Bajo estos términos los peloteros profesionales cubanos quedaron clasificados para la final. Japón sería un buen rival pues ya le había ganado a Cuba con anterioridad. Todo indicaba el gran espectáculo al final de un evento tan lleno de resultados sorpresivos como el knockout que le había propinado Puerto Rico a Cuba en el primer encuentro, su primer nocao en eventos internacionales desde que Taipei de China le propinó 13-1 en la Copa Intercontinental de Bélgica en 1993. Esperamos el juego atiborrados de confusiones y desde el primer turno apareció la ventaja de Japón por culpa del mal picheo; y cuando sentí que el equipo de Cuba estaba perdiendo, quería entonces que ganara; sobre todo cuando los cubanos del exilio desde las gradas apoyaban los intentos de carreras de los peloteros cubanos. ¡Qué lástima no poder decir “nuestros” peloteros cubanos, pues sabemos que son los peloteros del dictador!, porque así lo hicieron saber los jefes del equipo desde el principio, pues no podían “faltarle el respeto al comandante en jefe con alguna deserción”.

Nosotros los cubanos del exilio a los que el dictador llama traidores, porque nos negamos a soportar su dictadura, estábamos apoyando como cubanos al equipo cubano. En los estadios se vio el entusiasmo desbordado, porque “PELOTEROS SI, TIRANOS NO” como expresaba claramente uno de los carteles desde las gradas, carteles que irritaron mucho desde el inicio a los jefes del equipo, quienes amenazaron con retirarse de la competencia si continuaban esas manifesta-ciones. Ni siquiera fueron tolerantes fuera de Cuba estos gendarmes disfrazados de peloteros, en franca violación a la libertad de expresión que aquí los cubanos sí disfrutamos.
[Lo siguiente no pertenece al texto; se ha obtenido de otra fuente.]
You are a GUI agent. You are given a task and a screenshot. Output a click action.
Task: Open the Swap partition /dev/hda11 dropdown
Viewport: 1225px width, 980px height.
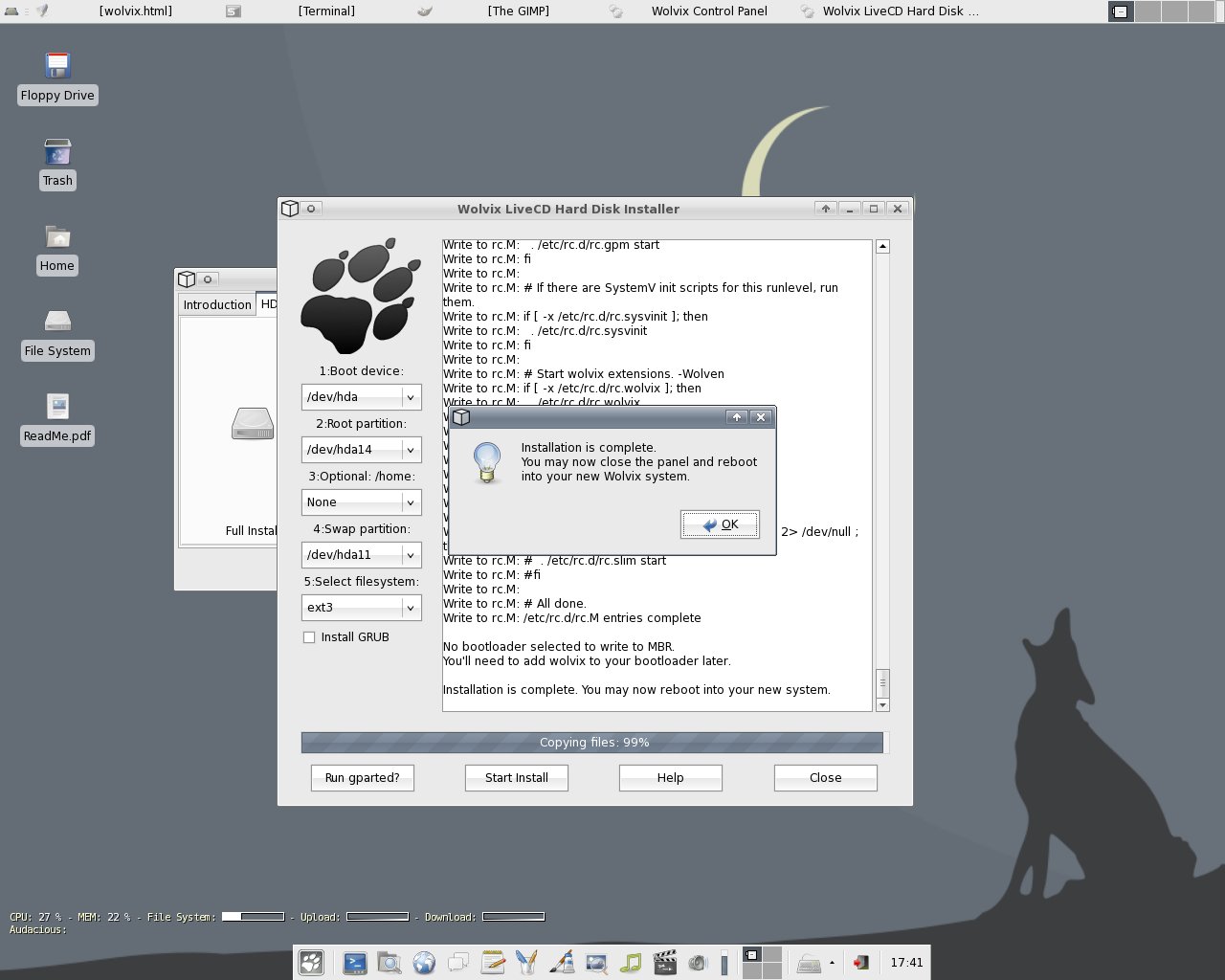362,554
Entonces Japón mantuvo y aumentó la ventaja para ganar el partido. Entonces me quedé como en Chok, completamente pasmado. Vi las caras furibundas de mis pobres coterráneos. Vi las caras amargadas de los agresivos agentes de la seguridad que les vigilaban. ¡Qué dilema! Ni me alegré ni me entristecí. El tirano había perdido, pero también había perdido Cuba.